Motorman Henry called my attention to Creative Loafing piece The Bumpy Ride to Light Rail in Tampa, which is a ride not quite over but I'm now guessing will be, in large part, come next November. It's the most pronounced press on light rail since the referendum's inclusion on the ballot passed. Another interesting article is St. Pete Times's Hillsborough County Rail Tax Faces Tougher Road than Funding for Buccaneers Stadium, which disturbingly notes that even rail's biggest cheerleaders (which might well be this site, right?) are worried the tax won't pass. Personally, maybe I was worried in pre-hearing thinking, but after reports of so many transit advocates showing up and outnumbering and outlasting transit foes, I've grown more confident.
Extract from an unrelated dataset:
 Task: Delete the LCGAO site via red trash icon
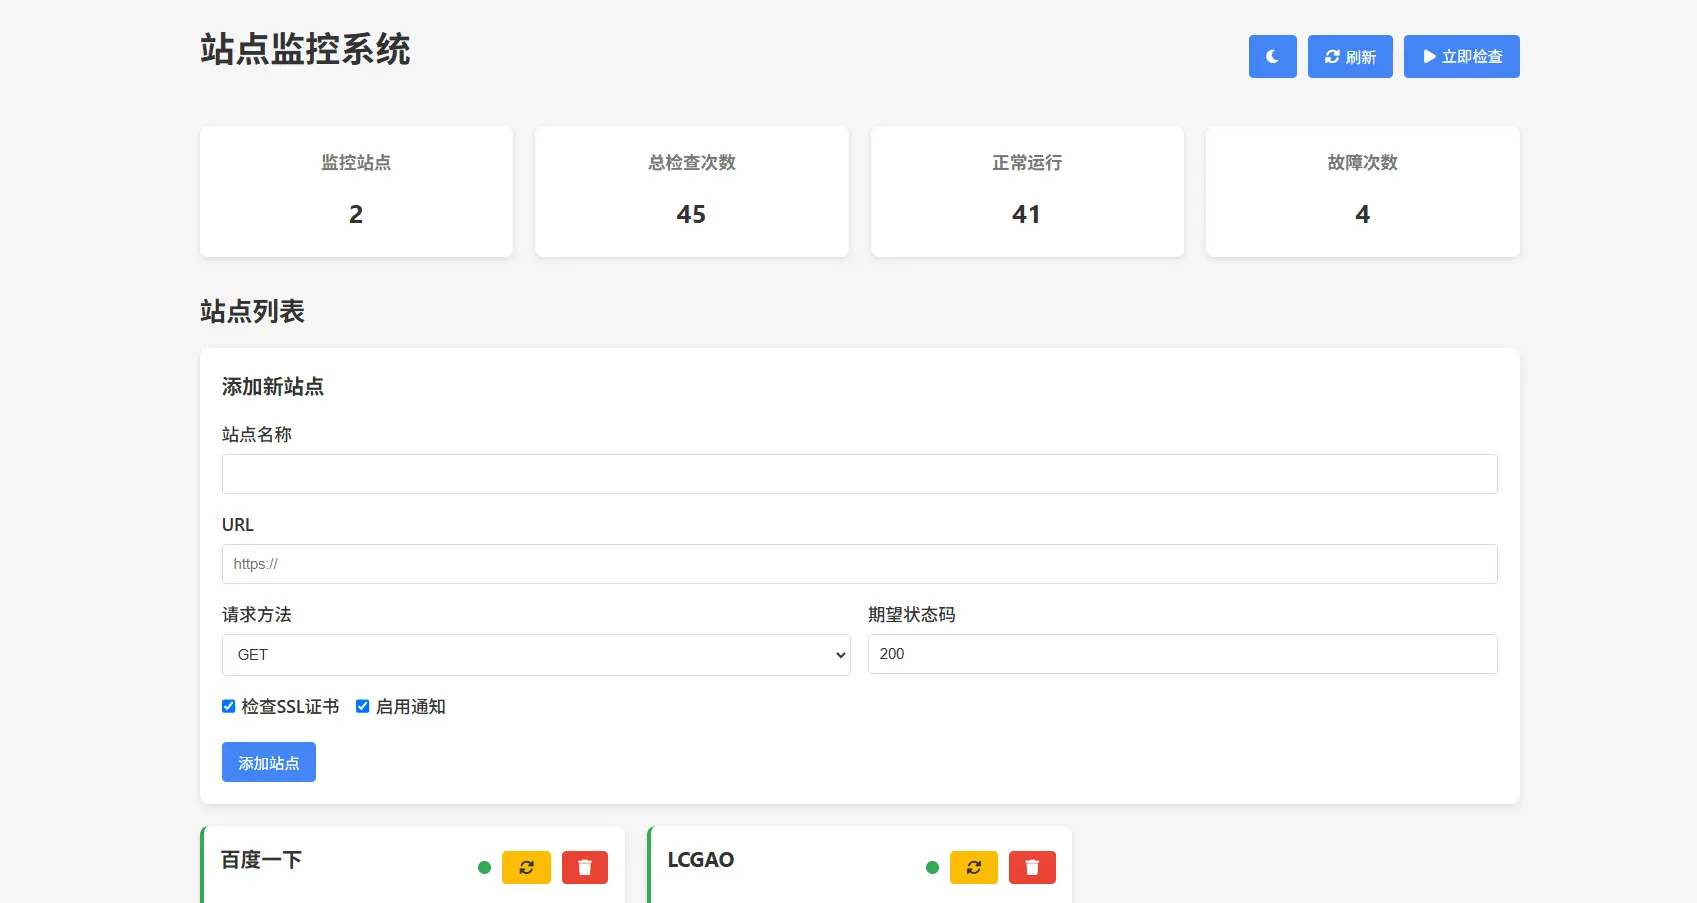click(1032, 867)
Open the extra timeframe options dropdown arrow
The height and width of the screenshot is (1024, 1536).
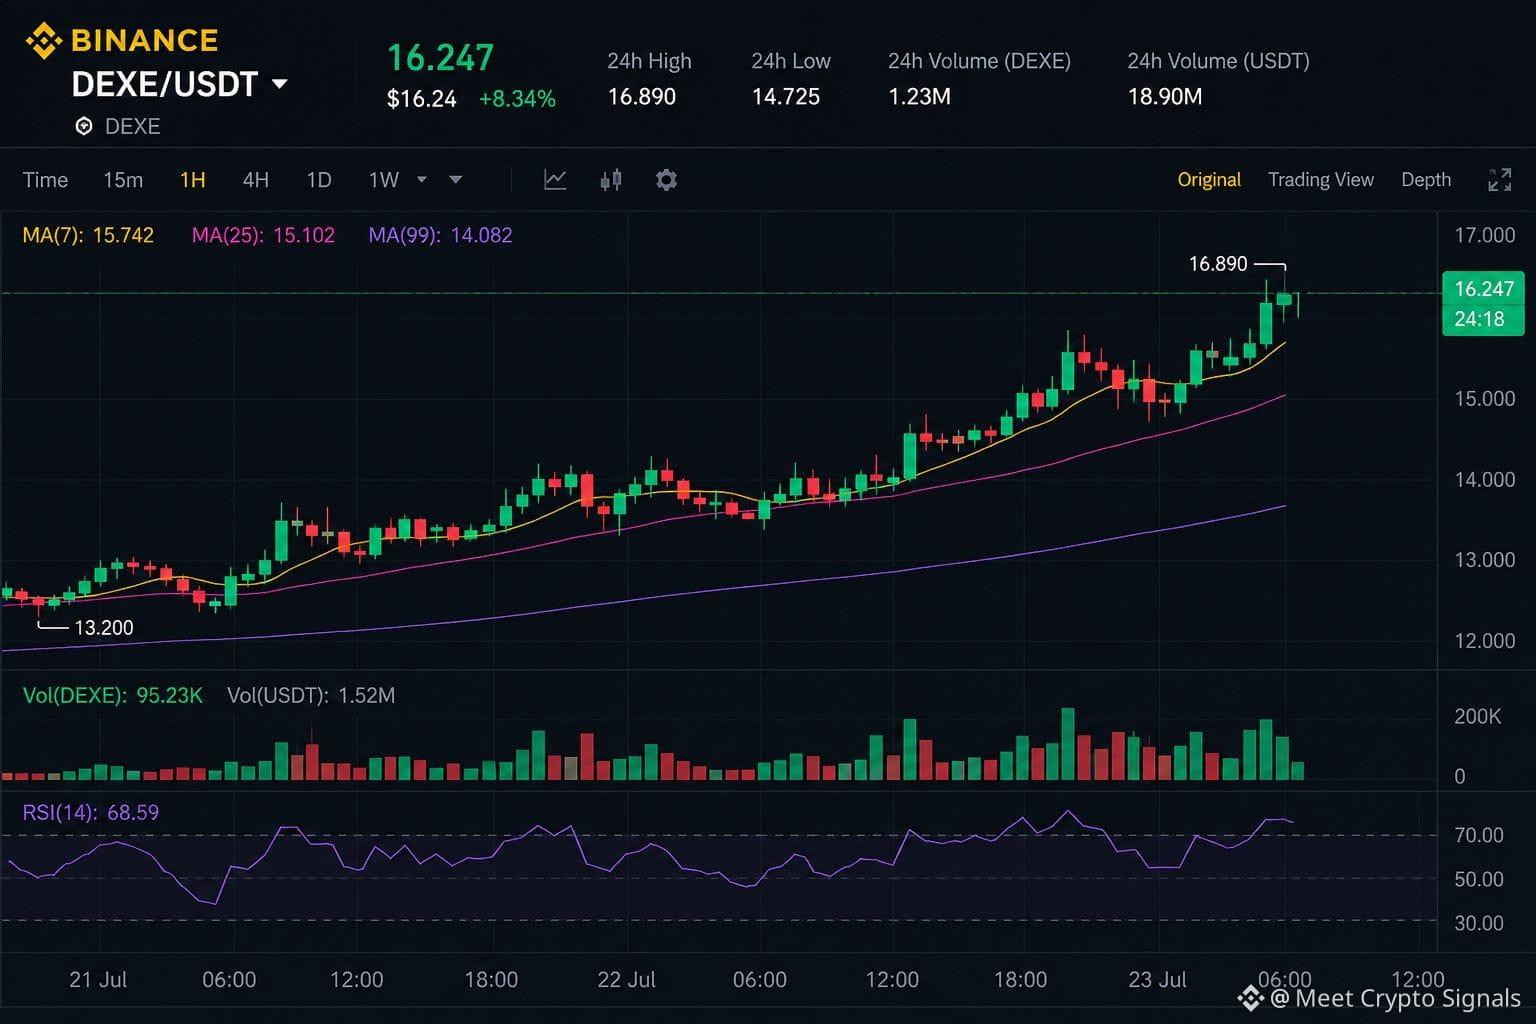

Plus, as is noted in the Trib's The Many Faces of Transit Backers, the winning side simply has more intelligence and muster behind it in terms of relevance. The cranks who stood up at the public hearing meeting and enjoyed such a sneering overtone to their position statements revealed the "kind" of people who typically oppose progress. Sneering, selfish, self-righteous, and even somewhat intellectual in that creepy kind of "don't jitter their worldview even a little lest they pull out a gun and start shooting wildly" kind of air.

Col. Frank Fitts, USMC
(Chris Cooper in American Beauty) - A Composite of the Anti-Transit Personality in HIllsborough County
In fact, you must remember this about the transit and rail issue in Hillsborough County to fully understand just how likely it is for this vote to pass after all. Bottom line, the movement is supported by the Tampa business community, the folks who stand to lose the most in terms of prosperity and job enrichment to the community at large if it doesn't; something business-smart local Republicans understand just as well. Anti-transit-anti-tax folks usually rant against government's decisions in these matters, but in this debate they have little to shoot at. The light rail question in Hillsborough is not a government-driven affair. It's one being pushed, and mightily so, by the smart financial types with business plans that anti-government people swear government should smartly regard themselves. These are the people who stand to lose or gain real dollars in decisions made by local politics, not people like some who spoke during the hearing, who only know the limits of their selfish economics.